**Task requirements**
Translate this sentence from the passage on liquid plant manures below into Spanish: "Foliar applications should be avoided in direct sunlight to prevent leaf scorch."

**Exercise passage**
Plants commonly used in liquid plant manure mixtures include:

- Nettles contain nitrogenous compounds, so are used as a compost activator or can be used to make a liquid fertilizer, which although low in phosphate, is useful in supplying magnesium, sulphur, and iron. They are also one of the few plants that can tolerate, and flourish in, soils rich in poultry droppings.
- Comfrey has high potassium content, making it particularly useful for flowering and fruiting plants — a complementary role to nettle’s nitrogen emphasis. The leaves are rich in potassium, which supports flowering and fruiting, along with nitrogen and phosphorus.
- Horsetail (E. arvense) has been approved for use as a fungicide in the European Union and the United Kingdom (since Brexit). An acqueous extract of horsetail can be used to prevent fungal pathogens on crops.

== Uses ==
Liquid plant manures are used as follows:

- Soil drench — Diluted liquid is poured around the base of plants to deliver nutrients to the root zone.
- Foliar spray — A diluted solution is sprayed onto leaves, providing nutrients or in order to deter pests. Foliar applications should be avoided in direct sunlight to prevent leaf scorch.
- Compost activator — Small quantities can be added to compost heaps to accelerate decomposition.

== Political and regulatory situation ==
In 2017, the EU authorised the use of nettles (Urtica spp.) as a starting material for the production of commercial plant protection products.

In France, the introduction of new agricultural framework legislation in 2006 triggered a major controversy, the so-called "nettle manure war". The law banned the possession, marketing and advertising of unapproved plant protection products. Intended as a stricter legislation for conventional plant protection products and especially to better control banned products, this legislation also covered plant manures and other selfmade preparations that had never passed an official evaluation or approval process. It was widely seen as a lobbying success for agroindustry and a grotesque culmination of continued attacks on smallholder agriculture. A case involving agriculturist Éric Petiot, who was prosecuted by the General Directorate of Competition, Consumption and Repression of Frauds (DGCCRF) for co-authoring a popular book on plant manures, attracted public attention. The stinging nettle became the symbol of a movement and as a symbolic protest, activists distributed nettle water, for example, at weekly markets. The Ministry of Agriculture lifted the ban in April 2011.

**Dataset extract**
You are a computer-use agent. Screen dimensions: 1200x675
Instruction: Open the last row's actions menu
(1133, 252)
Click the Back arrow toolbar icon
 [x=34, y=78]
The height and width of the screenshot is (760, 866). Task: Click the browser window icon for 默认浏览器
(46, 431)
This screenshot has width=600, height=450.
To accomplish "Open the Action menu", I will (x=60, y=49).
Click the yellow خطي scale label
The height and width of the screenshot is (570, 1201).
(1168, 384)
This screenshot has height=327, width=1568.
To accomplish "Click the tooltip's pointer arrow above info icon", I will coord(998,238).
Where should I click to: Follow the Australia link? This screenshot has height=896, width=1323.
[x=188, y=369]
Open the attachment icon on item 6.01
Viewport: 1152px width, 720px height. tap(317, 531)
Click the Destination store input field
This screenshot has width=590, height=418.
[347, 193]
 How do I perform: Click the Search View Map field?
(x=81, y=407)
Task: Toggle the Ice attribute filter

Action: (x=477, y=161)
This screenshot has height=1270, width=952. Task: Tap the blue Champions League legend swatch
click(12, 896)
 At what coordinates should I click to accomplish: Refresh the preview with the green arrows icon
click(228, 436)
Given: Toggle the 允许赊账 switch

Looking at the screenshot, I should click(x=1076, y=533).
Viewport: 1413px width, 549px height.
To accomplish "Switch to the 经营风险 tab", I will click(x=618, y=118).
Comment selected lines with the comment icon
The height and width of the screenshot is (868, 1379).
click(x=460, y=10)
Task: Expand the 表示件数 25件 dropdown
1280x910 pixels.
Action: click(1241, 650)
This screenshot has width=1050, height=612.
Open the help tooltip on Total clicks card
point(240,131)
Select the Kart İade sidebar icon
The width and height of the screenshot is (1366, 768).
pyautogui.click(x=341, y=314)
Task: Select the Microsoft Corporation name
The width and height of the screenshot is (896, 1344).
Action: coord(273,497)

**Solution to this exercise**
Las aplicaciones foliares deben evitarse bajo la luz solar directa para prevenir la quemadura de las hojas.